CiF’s Pankaj Mishra, refugees, and the selective empathy of the Guardian Left

Expelled Iraqi Jews arrive in Israel in 1951

Imagine how the Algerian government would respond if descendants of the 140,000 innocent Jews who were forced to flee that country after 1948 decided to storm the Algerian border.

How would Egypt respond if descendants of their ethnically cleansed Jews – who once numbered 75,000 and are now down to 100 – stormed Egypt’s border along the Sinai? How would the Egyptian military government respond to an assault on their border by Jews demanding to re-establish the Cairo synagogues in the once proud and flourishing Jewish communities there?

What if Jews whose families were expelled from Tunisia – a Jewish community which once numbered 105,000 and is now, after they were expelled for no reason other than they were Jewish, are down to 1,500 – decided to set sail along the Mediterranean Sea and disembarked at a Tunisian city in the port of Cape Don demanding that they be allowed back into the country to claim property which was stolen from them?

Of course, such scenarios could be played out in any number of the Arab countries who expelled their Jewish population (Iran, Iraq, Lebanon, Libya, or even Syria, once home to 30,000 Jews, and now numbering less than a 100) – whose total numbers use to be close to a million, and who, following forced expulsions, now number less than 19,000.

There is, to be sure, no doubt about the brutality which would be used by Arab regimes faced with Jews storming their borders. One need only look at the brutal crackdown against their own civilians in non-violent protests which have taken place in cities in Libya, Tunisia and Syria to get a sense of how “foreign” Jews who threatened their national sovereignty would be treated.

Yet, Pankaj Mishra, “In India and Israel, the burden of protest falls on the victims of injustice, CiF, June 6), like the overwhelming majority of Guardian writers, and CiF contributors, can not be burdened with the concept of justice for Jews who were ethnically cleansed from Arab lands, as the 900,000 or so Jews, and their descendants, have moved on, settling in Israel or the West.

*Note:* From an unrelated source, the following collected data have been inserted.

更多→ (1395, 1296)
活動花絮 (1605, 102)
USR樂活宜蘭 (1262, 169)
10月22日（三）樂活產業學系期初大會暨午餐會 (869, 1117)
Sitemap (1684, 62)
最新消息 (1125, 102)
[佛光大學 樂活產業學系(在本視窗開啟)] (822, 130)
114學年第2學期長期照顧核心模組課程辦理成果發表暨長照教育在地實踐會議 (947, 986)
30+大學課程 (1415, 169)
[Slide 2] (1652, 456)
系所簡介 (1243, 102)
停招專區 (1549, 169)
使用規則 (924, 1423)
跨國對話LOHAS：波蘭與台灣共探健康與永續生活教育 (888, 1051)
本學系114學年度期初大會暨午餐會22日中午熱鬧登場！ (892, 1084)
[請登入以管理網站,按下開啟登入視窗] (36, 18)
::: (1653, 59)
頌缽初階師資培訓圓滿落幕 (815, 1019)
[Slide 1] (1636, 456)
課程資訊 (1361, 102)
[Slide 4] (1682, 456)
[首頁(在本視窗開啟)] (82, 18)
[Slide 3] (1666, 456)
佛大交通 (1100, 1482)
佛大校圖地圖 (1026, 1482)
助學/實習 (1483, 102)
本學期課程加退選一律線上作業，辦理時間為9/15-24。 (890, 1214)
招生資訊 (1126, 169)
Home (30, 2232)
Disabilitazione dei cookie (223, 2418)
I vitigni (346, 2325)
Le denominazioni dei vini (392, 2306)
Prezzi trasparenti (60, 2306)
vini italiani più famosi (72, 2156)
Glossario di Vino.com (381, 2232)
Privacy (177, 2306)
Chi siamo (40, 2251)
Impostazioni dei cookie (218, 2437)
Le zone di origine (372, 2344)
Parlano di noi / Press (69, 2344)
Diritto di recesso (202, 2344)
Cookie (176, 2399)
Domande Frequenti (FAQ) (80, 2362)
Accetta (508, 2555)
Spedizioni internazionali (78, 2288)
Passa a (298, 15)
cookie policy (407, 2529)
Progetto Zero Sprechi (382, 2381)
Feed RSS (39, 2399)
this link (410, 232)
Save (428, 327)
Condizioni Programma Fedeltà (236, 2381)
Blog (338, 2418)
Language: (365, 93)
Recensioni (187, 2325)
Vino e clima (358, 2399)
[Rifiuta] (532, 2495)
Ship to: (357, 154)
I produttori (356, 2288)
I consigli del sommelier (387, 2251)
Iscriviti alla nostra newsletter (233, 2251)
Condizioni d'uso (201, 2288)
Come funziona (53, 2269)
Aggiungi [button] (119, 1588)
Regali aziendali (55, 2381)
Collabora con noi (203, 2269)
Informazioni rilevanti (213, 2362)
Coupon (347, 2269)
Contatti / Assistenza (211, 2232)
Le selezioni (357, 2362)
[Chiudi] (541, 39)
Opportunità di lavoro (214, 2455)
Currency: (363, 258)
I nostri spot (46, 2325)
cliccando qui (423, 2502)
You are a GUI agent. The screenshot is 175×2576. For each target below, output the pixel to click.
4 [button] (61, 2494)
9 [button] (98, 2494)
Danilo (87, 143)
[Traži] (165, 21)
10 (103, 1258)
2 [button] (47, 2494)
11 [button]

And, while such Jews are increasingly conscious of the injustices which were meted out to their ancestors for merely sharing the same religious background of the Israeli state the Arab world loathed so much, they don’t walk around with the mantle of victim nor pass such a self-defeating moral identity to their children. 

Mishra, (indicative of all the worst intellectual ticks of the post-colonial far left), singles out democratic Israel (and India) for opprobrium, and characterizes the Jewish state as a “botched imperial partition” which possesses  ”enormous mountains of tyranny”.

Regarding the continuing attempts by Syrians to breach Israel’s borders, Mishra says:

“Encouraged by Egyptians and Tunisians, masses of unarmed Palestinians marched last month to the borders of Israel to mark the dispossession of 750,000 Palestinians in Mandate Palestine. Israeli soldiers met them with live gunfire, killing more than a dozen and wounding scores of others.”

Of course, that Israel first announced warnings to the demonstrators, in Arabic, to stop, then resorted to tear gas, and only then, when Syrians continued their efforts to infiltrate Israeli sovereign territory, did the IDF selectively use live fire.

More importantly, however, perhaps, to get the attention of “activists” such as Mishra, and his political fellow travelers at the Guardian, the descendants of Jewish refugees from Arab lands should charge the Arab borders demanding back their stolen property – their homes, shops, and synagogues confiscated and looted by Arab authorities – and demanding restitution for their seized assets.

That such ethnically cleansed Jews deserve justice is beyond doubt.

That those on the Guardian left would never, under any circumstances, characterize such Jews as the victims they are is equally beyond doubt.